Anelli, corde, manette, fasce, sospensioni, al solo sentirne parlare proiettano ormai chiare immagini nella mente delle persone. Nel caso in cui i film non avessero esaurito la vostra curiosità, potreste cambiare punto di vista e renderlo, diciamo, decisamente orientale. Mai sentito parlare del bondage giapponese? No? Beh allora non vi resta altro che proseguire con la lettura per capire di cosa si tratta!
Innanzitutto bisogna dire che il bondage giapponese non ha nulla a che fare con l’umiliazione, la dominazione, la sottomissione, la violenza o la perversione.
A differenza quindi di quello che solitamente si tende a credere. Questa pratica erotica, in realtà, è un insieme di tante altre varianti che si avvalgono, a loro volta, di tanti altri strumenti, oltre le già nominate manette, corde e fasce. Si usano infatti manufatti in pelle, pvc o tanto altro. Ha a che fare con più mondi e più discipline di un Giappone che non lascia mai nulla sulla superficie dell’apparenza.
Lo shibari è quindi il bondage giapponese che utilizza le corde per legare il corpo femminile o maschile, in maniera scultorea ed erotica.
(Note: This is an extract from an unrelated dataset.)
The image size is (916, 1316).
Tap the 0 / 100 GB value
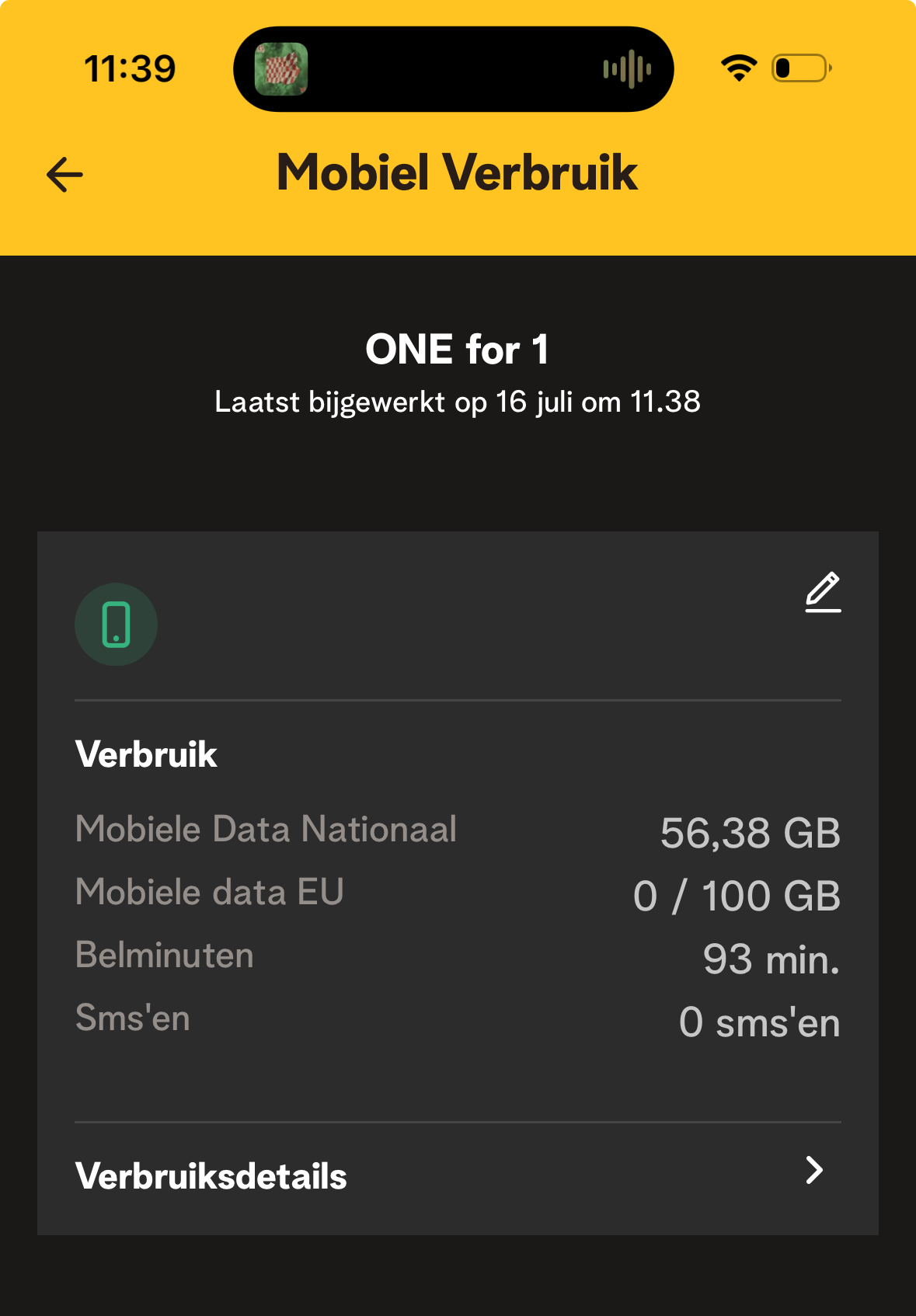(737, 896)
Il concetto di opera d’arte è molto importante proprio perché il fondatore dello shibari, tale Itoh Seiu, un artista giapponese, pubblicò molti libri con bellissime modelle legate. L’ispirazione che portò Itoh Seiu alla creazione di queste immagini, va ricercata nello studio che l’artista fece sull’arte marziale dell’hojojutso.
Il principio fondamentale di tale arte è quello di legare l’avversario al fine di immobilizzarlo.
In un momento successivo, lo shibari verrà esportato negli Stati Uniti, dove si amplierà a macchia d’olio, e poi in tutto il mondo, così come lo conosciamo oggi. La sua diffusione a livello planetario la si deve anche a quell’allure di trasgressione e di mistero che la cultura occidentale ricerca sempre quando si tratta di estremo oriente.
Qui per “estremo”, poi, si intende davvero in senso letterale!
Il termine kinbaku è nato più di recente, intorno agli anni ’50, rispetto allo shibari e sta a significare letteralmente “legare stretto”. Nel kinbaku, la bellezza risulta essere centrale ma, s’intende, da un punto di vista giapponese del concetto. Bellezza è nell’asimmetria, nel divenire, nel corpo che sfida la resistenza delle corde e non nel disegno che esse creano su di esso.
Arte, sesso e sintonia tra i partners, sono elementi che devono fondersi unitamente per garantire lo spirito giapponese della pratica.
Per un occidentale, probabilmente è difficile comprendere quanto questa tipologia di bondage abbia un diverso stile e natura rispetto a quello iper pubblicizzato e più sodomasochista delle celeberrime 50 Sfumature, eppure questa è la verità.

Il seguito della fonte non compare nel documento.